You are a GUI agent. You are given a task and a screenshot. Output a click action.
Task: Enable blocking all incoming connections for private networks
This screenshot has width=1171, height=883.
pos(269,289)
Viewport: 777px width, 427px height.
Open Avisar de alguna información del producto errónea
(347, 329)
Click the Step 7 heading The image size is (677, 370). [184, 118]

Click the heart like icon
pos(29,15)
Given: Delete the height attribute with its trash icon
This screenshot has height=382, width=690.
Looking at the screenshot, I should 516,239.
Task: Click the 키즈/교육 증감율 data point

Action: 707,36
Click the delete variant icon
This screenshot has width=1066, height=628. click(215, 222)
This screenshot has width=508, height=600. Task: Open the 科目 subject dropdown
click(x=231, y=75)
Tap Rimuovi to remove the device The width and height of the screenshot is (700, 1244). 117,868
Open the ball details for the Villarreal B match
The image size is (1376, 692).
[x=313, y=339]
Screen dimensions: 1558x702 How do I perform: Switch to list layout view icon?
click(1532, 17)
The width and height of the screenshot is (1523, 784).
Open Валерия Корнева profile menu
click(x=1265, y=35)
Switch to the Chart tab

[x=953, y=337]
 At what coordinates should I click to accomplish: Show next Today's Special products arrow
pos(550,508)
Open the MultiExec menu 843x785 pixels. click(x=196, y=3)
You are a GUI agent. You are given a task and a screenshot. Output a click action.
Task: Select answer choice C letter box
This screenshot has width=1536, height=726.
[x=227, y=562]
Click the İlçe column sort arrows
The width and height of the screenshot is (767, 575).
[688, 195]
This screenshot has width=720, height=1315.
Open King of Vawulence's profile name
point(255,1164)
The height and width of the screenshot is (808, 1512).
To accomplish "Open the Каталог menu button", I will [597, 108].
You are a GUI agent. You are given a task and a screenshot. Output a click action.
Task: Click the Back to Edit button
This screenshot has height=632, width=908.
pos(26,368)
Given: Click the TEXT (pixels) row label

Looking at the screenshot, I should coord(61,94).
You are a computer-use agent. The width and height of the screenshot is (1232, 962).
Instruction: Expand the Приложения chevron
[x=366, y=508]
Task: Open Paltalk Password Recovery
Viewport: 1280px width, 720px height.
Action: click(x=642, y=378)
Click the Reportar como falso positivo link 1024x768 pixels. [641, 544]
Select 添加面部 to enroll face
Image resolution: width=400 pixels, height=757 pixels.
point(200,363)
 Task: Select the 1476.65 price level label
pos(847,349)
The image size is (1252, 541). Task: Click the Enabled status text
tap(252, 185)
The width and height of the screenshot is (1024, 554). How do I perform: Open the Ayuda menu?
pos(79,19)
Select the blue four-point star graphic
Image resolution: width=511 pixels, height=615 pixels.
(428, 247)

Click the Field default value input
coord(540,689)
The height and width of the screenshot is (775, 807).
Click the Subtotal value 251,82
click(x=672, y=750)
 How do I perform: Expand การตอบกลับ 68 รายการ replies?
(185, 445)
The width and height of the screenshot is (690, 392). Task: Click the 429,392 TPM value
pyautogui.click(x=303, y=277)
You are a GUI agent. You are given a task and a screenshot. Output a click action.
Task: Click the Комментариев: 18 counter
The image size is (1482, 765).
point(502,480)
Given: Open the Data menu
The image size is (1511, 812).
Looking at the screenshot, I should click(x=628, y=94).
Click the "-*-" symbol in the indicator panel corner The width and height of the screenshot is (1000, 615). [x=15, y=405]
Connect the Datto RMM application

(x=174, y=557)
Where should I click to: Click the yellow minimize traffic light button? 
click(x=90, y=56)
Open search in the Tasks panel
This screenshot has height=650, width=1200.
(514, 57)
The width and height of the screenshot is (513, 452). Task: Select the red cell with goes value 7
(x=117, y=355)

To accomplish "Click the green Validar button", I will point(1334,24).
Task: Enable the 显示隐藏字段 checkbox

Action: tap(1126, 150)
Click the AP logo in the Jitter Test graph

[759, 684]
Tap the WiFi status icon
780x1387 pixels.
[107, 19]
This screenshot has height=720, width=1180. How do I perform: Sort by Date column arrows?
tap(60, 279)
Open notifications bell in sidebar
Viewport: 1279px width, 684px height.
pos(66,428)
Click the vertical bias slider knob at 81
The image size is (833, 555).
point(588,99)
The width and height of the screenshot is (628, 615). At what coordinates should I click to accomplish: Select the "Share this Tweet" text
==============================
→ TASK DETAILS: Write out all of the records exactly as they stand above.

→ ANSWER TO THIS TASK:
You are a GUI agent. You are given a task and a screenshot. Output a click action.
Task: Enable blocking all incoming connections for private networks
This screenshot has width=1171, height=883.
pos(269,289)
Viewport: 777px width, 427px height.
Open Avisar de alguna información del producto errónea
(347, 329)
Click the Step 7 heading The image size is (677, 370). [184, 118]

Click the heart like icon
pos(29,15)
Given: Delete the height attribute with its trash icon
This screenshot has height=382, width=690.
Looking at the screenshot, I should 516,239.
Task: Click the 키즈/교육 증감율 data point

Action: 707,36
Click the delete variant icon
This screenshot has width=1066, height=628. click(215, 222)
This screenshot has width=508, height=600. Task: Open the 科目 subject dropdown
click(x=231, y=75)
Tap Rimuovi to remove the device The width and height of the screenshot is (700, 1244). 117,868
Open the ball details for the Villarreal B match
The image size is (1376, 692).
[x=313, y=339]
Screen dimensions: 1558x702 How do I perform: Switch to list layout view icon?
click(1532, 17)
The width and height of the screenshot is (1523, 784).
Open Валерия Корнева profile menu
click(x=1265, y=35)
Switch to the Chart tab

[x=953, y=337]
 At what coordinates should I click to accomplish: Show next Today's Special products arrow
pos(550,508)
Open the MultiExec menu 843x785 pixels. click(x=196, y=3)
You are a GUI agent. You are given a task and a screenshot. Output a click action.
Task: Select answer choice C letter box
This screenshot has width=1536, height=726.
[x=227, y=562]
Click the İlçe column sort arrows
The width and height of the screenshot is (767, 575).
[688, 195]
This screenshot has width=720, height=1315.
Open King of Vawulence's profile name
point(255,1164)
The height and width of the screenshot is (808, 1512).
To accomplish "Open the Каталог menu button", I will [597, 108].
You are a GUI agent. You are given a task and a screenshot. Output a click action.
Task: Click the Back to Edit button
This screenshot has height=632, width=908.
pos(26,368)
Given: Click the TEXT (pixels) row label

Looking at the screenshot, I should coord(61,94).
You are a computer-use agent. The width and height of the screenshot is (1232, 962).
Instruction: Expand the Приложения chevron
[x=366, y=508]
Task: Open Paltalk Password Recovery
Viewport: 1280px width, 720px height.
Action: click(x=642, y=378)
Click the Reportar como falso positivo link 1024x768 pixels. [641, 544]
Select 添加面部 to enroll face
Image resolution: width=400 pixels, height=757 pixels.
point(200,363)
 Task: Select the 1476.65 price level label
pos(847,349)
The image size is (1252, 541). Task: Click the Enabled status text
tap(252, 185)
The width and height of the screenshot is (1024, 554). How do I perform: Open the Ayuda menu?
pos(79,19)
Select the blue four-point star graphic
Image resolution: width=511 pixels, height=615 pixels.
(428, 247)

Click the Field default value input
coord(540,689)
The height and width of the screenshot is (775, 807).
Click the Subtotal value 251,82
click(x=672, y=750)
 How do I perform: Expand การตอบกลับ 68 รายการ replies?
(185, 445)
The width and height of the screenshot is (690, 392). Task: Click the 429,392 TPM value
pyautogui.click(x=303, y=277)
You are a GUI agent. You are given a task and a screenshot. Output a click action.
Task: Click the Комментариев: 18 counter
The image size is (1482, 765).
point(502,480)
Given: Open the Data menu
The image size is (1511, 812).
Looking at the screenshot, I should click(x=628, y=94).
Click the "-*-" symbol in the indicator panel corner The width and height of the screenshot is (1000, 615). [x=15, y=405]
Connect the Datto RMM application

(x=174, y=557)
Where should I click to: Click the yellow minimize traffic light button? 
click(x=90, y=56)
Open search in the Tasks panel
This screenshot has height=650, width=1200.
(514, 57)
The width and height of the screenshot is (513, 452). Task: Select the red cell with goes value 7
(x=117, y=355)

To accomplish "Click the green Validar button", I will point(1334,24).
Task: Enable the 显示隐藏字段 checkbox

Action: tap(1126, 150)
Click the AP logo in the Jitter Test graph

[759, 684]
Tap the WiFi status icon
780x1387 pixels.
[107, 19]
This screenshot has height=720, width=1180. How do I perform: Sort by Date column arrows?
tap(60, 279)
Open notifications bell in sidebar
Viewport: 1279px width, 684px height.
pos(66,428)
Click the vertical bias slider knob at 81
The image size is (833, 555).
point(588,99)
The width and height of the screenshot is (628, 615). At what coordinates should I click to accomplish: Select the "Share this Tweet" text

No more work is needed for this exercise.